DeepMind’s Three Pillars for Building Robust Machine Learning Systems

Specification Testing, Robust Training and Formal Verification are three elements that the AI powerhouse believe hold the essence of robust machine learning models.


I recently started a new newsletter focus on AI education. TheSequence is a no-BS( meaning no hype, no news etc) AI-focused newsletter that takes 5 minutes to read. The goal is to keep you up to date with machine learning projects, research papers and concepts. Please give it a try by subscribing below:



Building machine learning systems differs from traditional software development in many aspects of its lifecycle. Established software methodologies for testing, debugging and troubleshooting result simply impractical when applied to machine learning models. While the behavior of traditional software components like websites, mobile apps or APIs is exclusively dictated by its code, machine learning models evolve their knowledge over time depending on specific datasets. How to define and write robust machine learning agents is one of the existential challenges for the entire space. Last year, artificial intelligence(AI) researchers from DeepMind published some ideas about that topic.

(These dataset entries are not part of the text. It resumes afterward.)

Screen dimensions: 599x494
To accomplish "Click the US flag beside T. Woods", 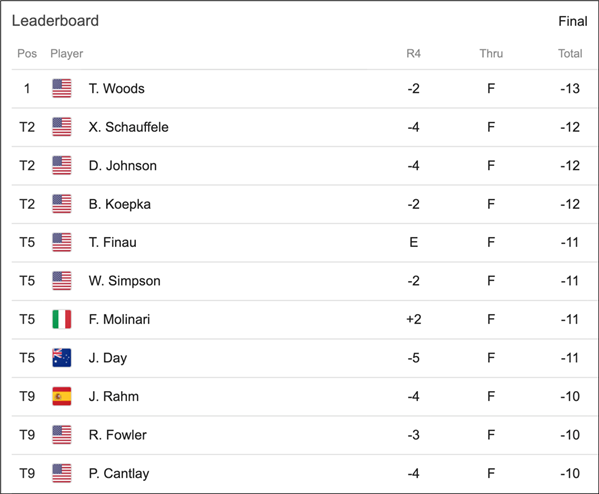I will [62, 88].
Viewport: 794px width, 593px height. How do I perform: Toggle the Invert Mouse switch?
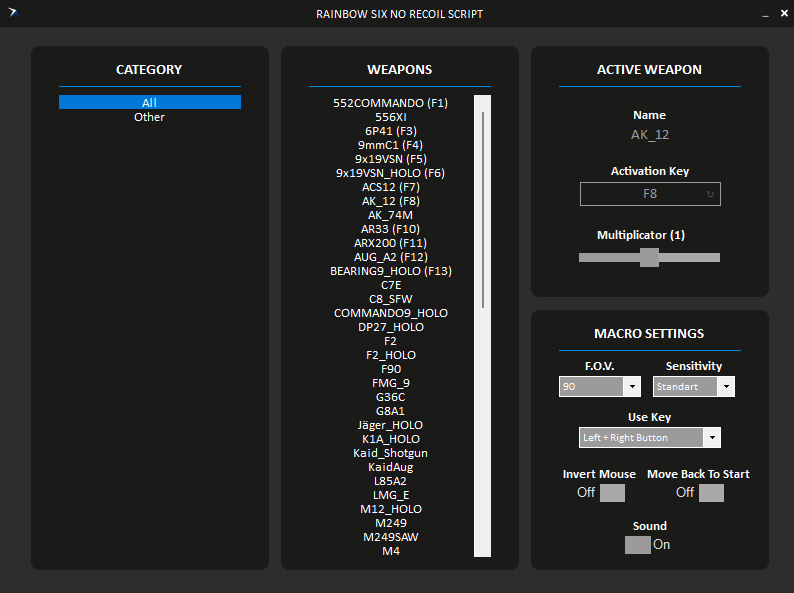(x=612, y=492)
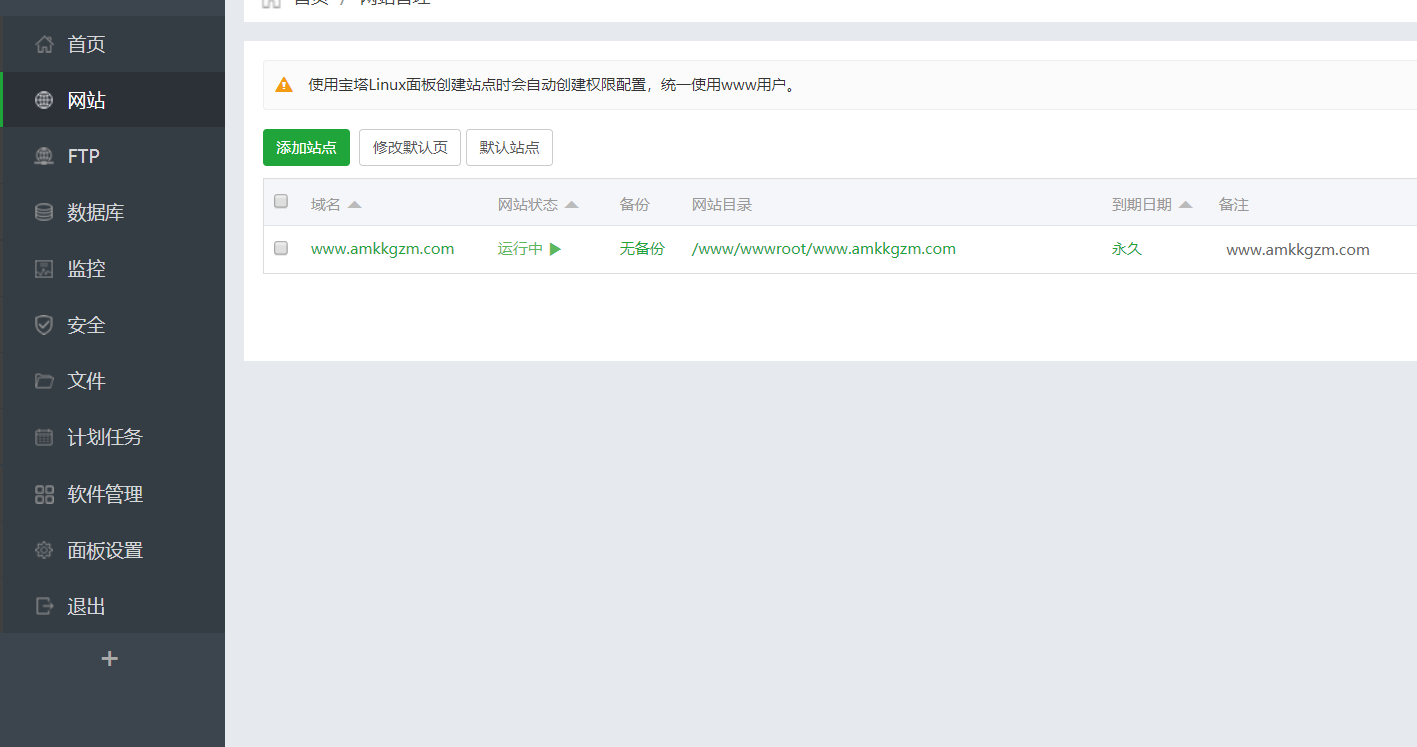Sort sites by 域名 column arrow
The width and height of the screenshot is (1417, 747).
tap(353, 203)
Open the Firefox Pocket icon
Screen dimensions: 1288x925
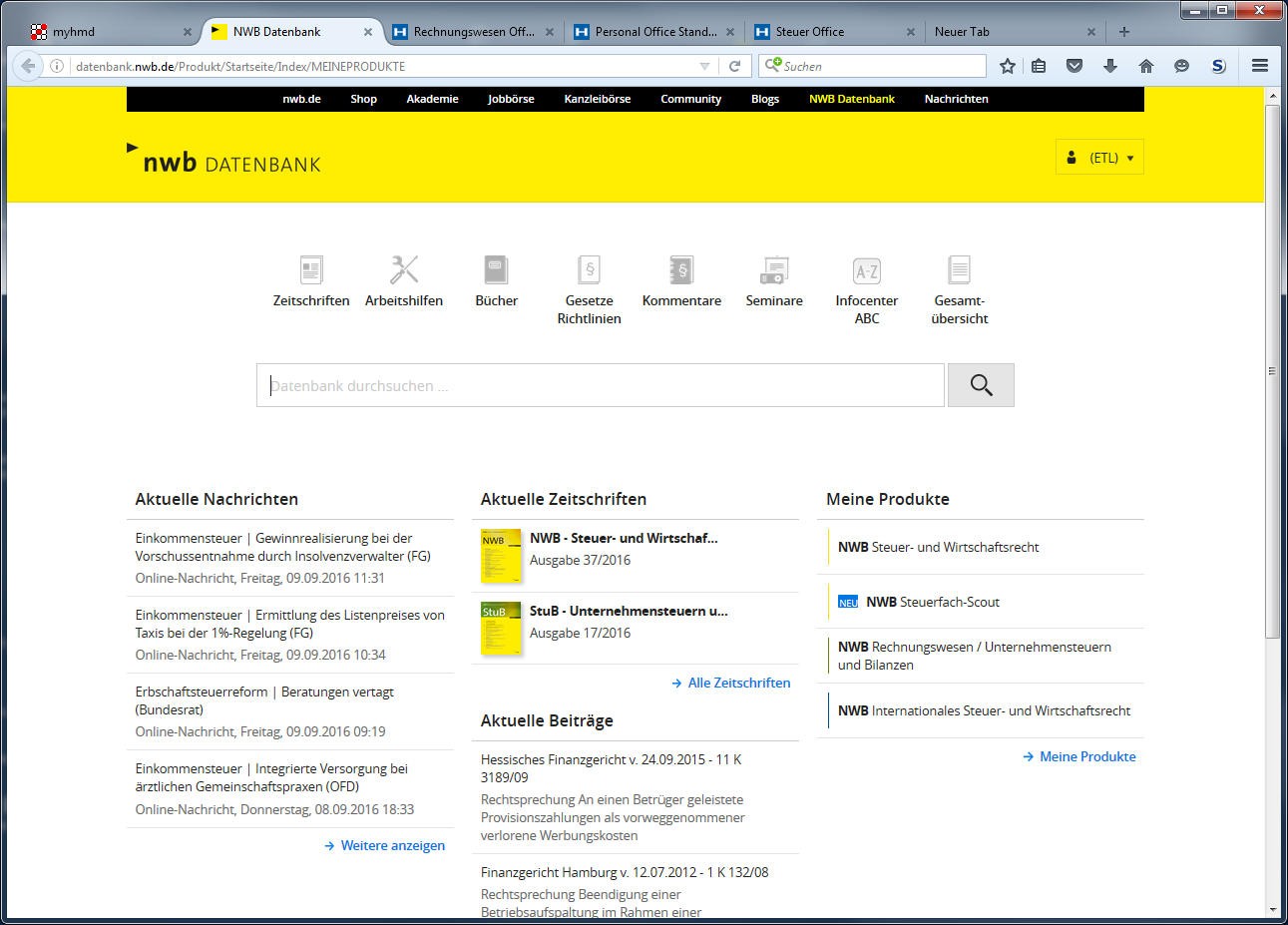click(1074, 66)
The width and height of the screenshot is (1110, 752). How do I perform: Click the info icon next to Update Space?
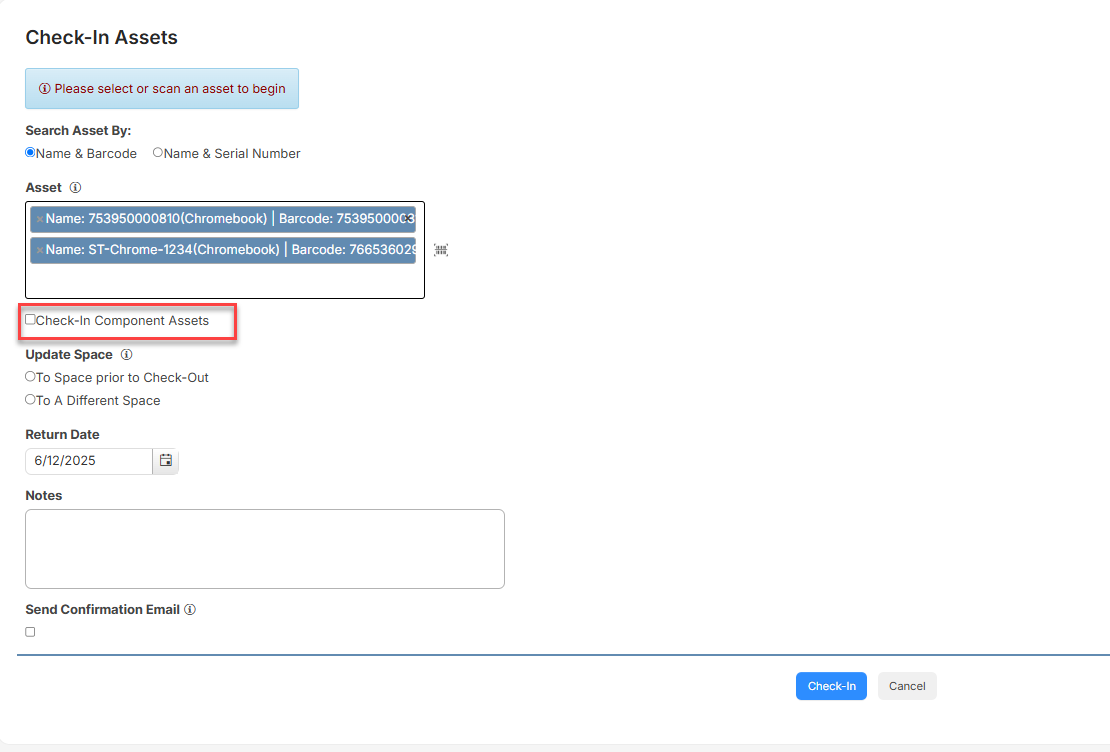coord(126,355)
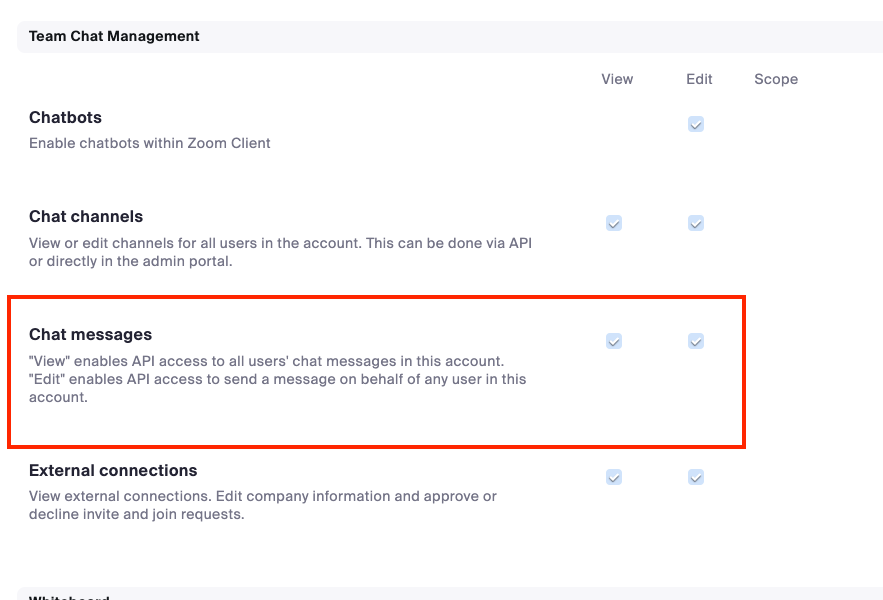This screenshot has width=883, height=600.
Task: Click the Scope column header
Action: point(776,79)
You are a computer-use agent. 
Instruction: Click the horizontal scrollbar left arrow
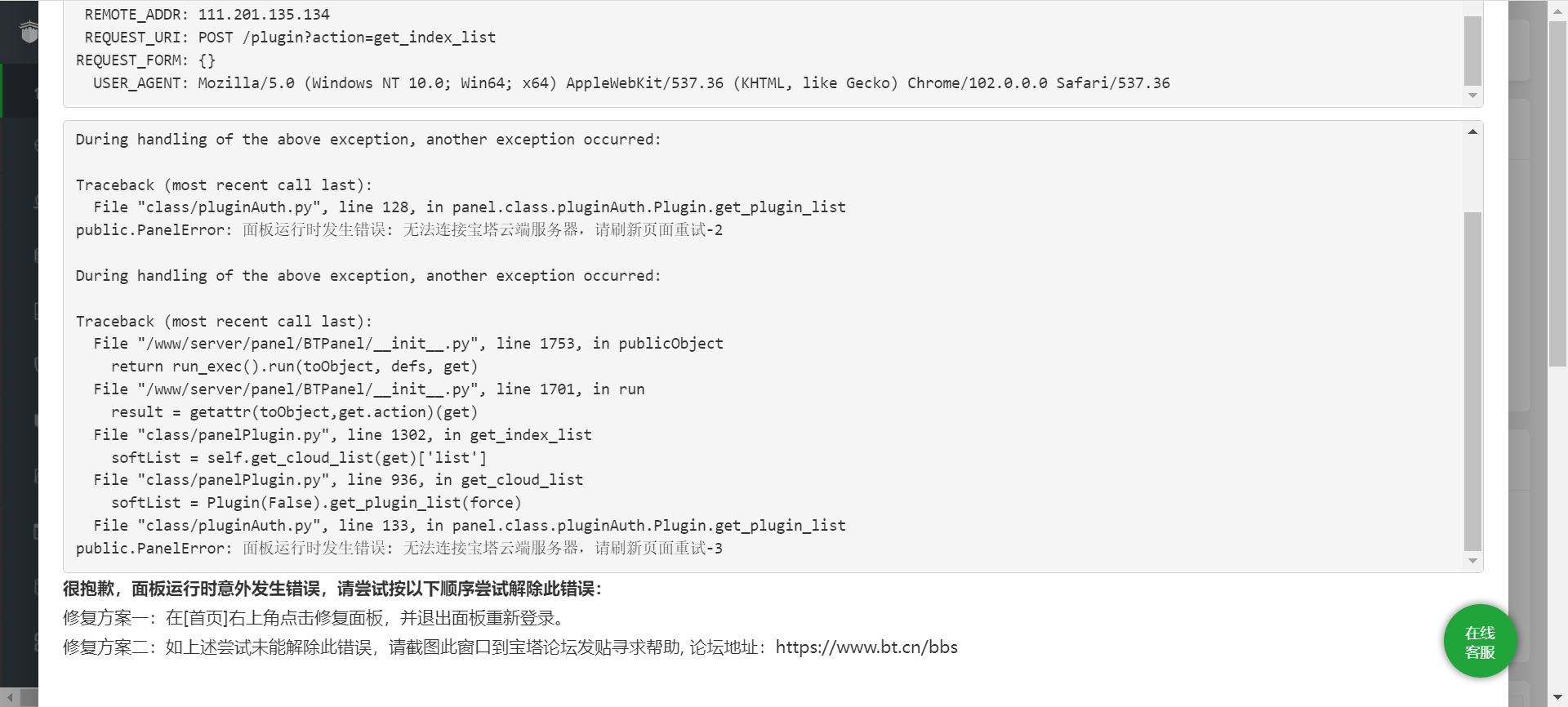10,698
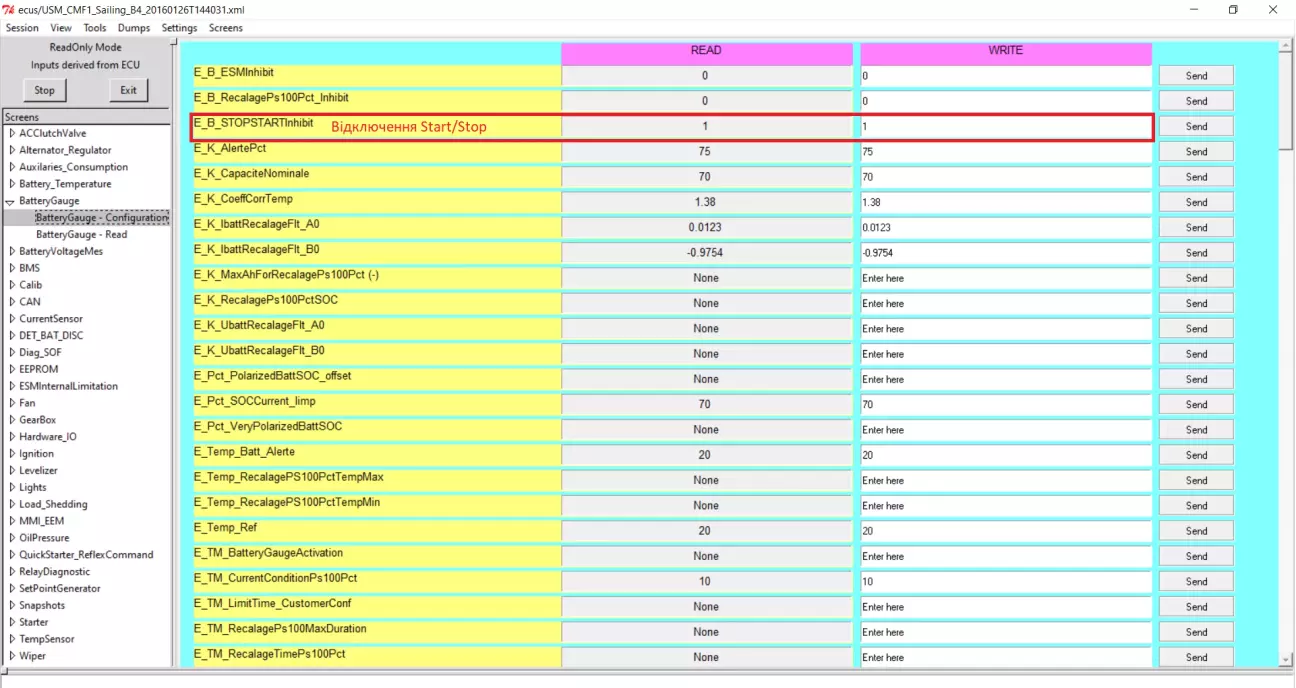Click E_K_RecalagePs100PctSOC write field
This screenshot has width=1296, height=688.
pyautogui.click(x=1006, y=303)
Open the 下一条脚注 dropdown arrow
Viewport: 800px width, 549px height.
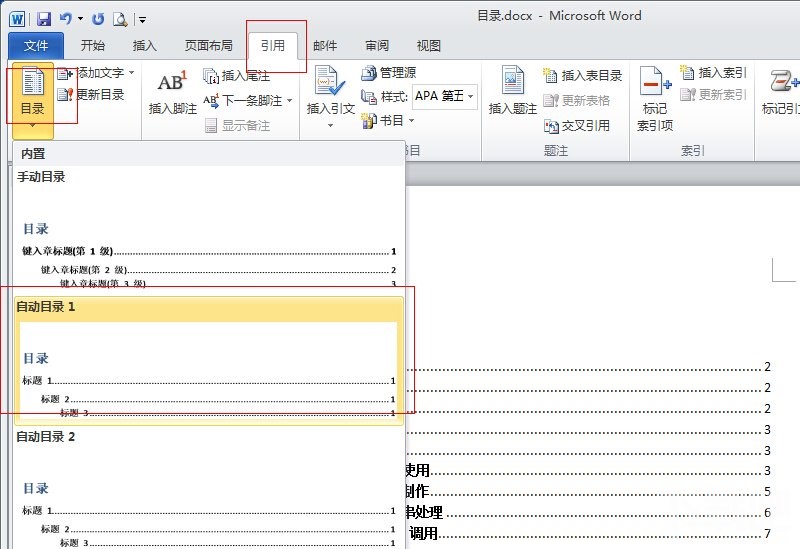[x=289, y=101]

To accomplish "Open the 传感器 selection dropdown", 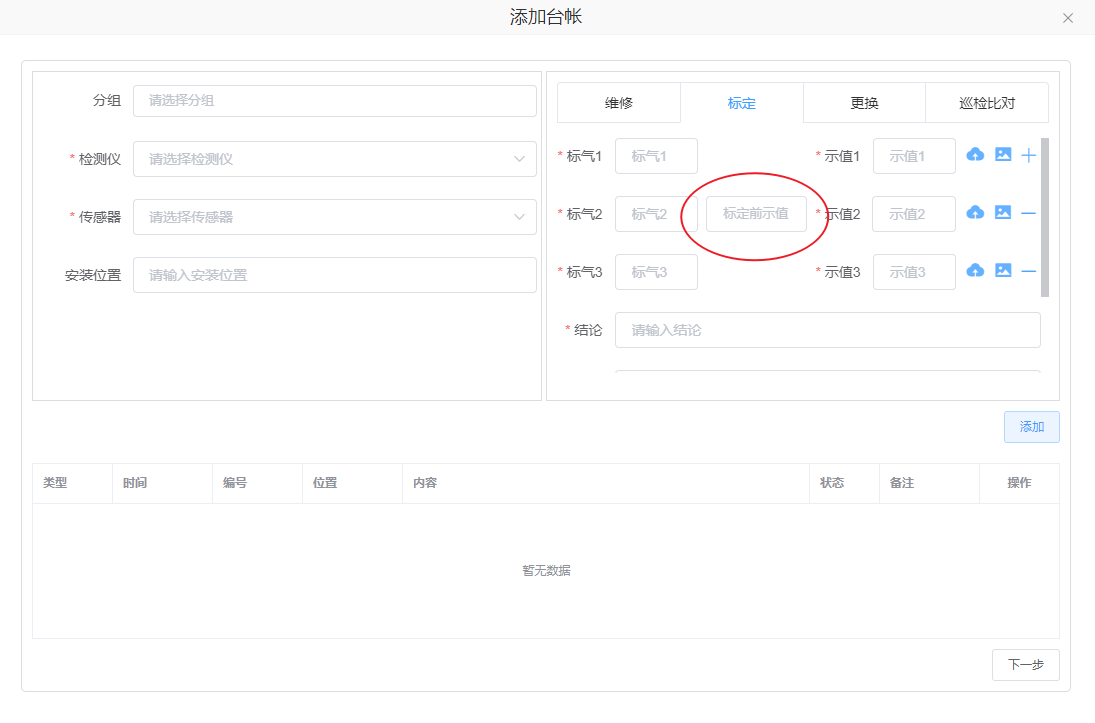I will [334, 217].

When we think about writing robust software, we immediately relate to two code that behaves according to a predefined set of specifications. In the case of machine learning there is no established definition of correct specifications or robust behavior. The accepted practice is to train a machine learning model using a specific dataset and test it using a different dataset. That approach is incredibly efficient achieving above average behaviors in both datasets but is not always efficient when comes to edge cases. A classic example of these challenges are seeing in image classification models that can be completely disrupted by introducing small variations in the input dataset that are completely imperceptible to the human eye.

The notion of robustness in machine learning model should go beyond performing well against training and testing datasets but should also behave according to a predefined set of specifications that describe a desirable behavior of the system. Using our previous example, a requirement specification might detail the expected behavior of a machine learning model against adversarial perturbations or a given set of safety constraints.
Writing robust machine learning programs is a combination of many aspects ranging from accurate training dataset to efficient optimization techniques. However, most of these processes can be model as a variation of three main pillars that constitute the core focus on DeepMind’s research:

Image for post

  1. Testing Consistency with Specifications: Techniques to test that machine learning systems are consistent with properties (such as invariance or robustness) desired by the designer and users of the system.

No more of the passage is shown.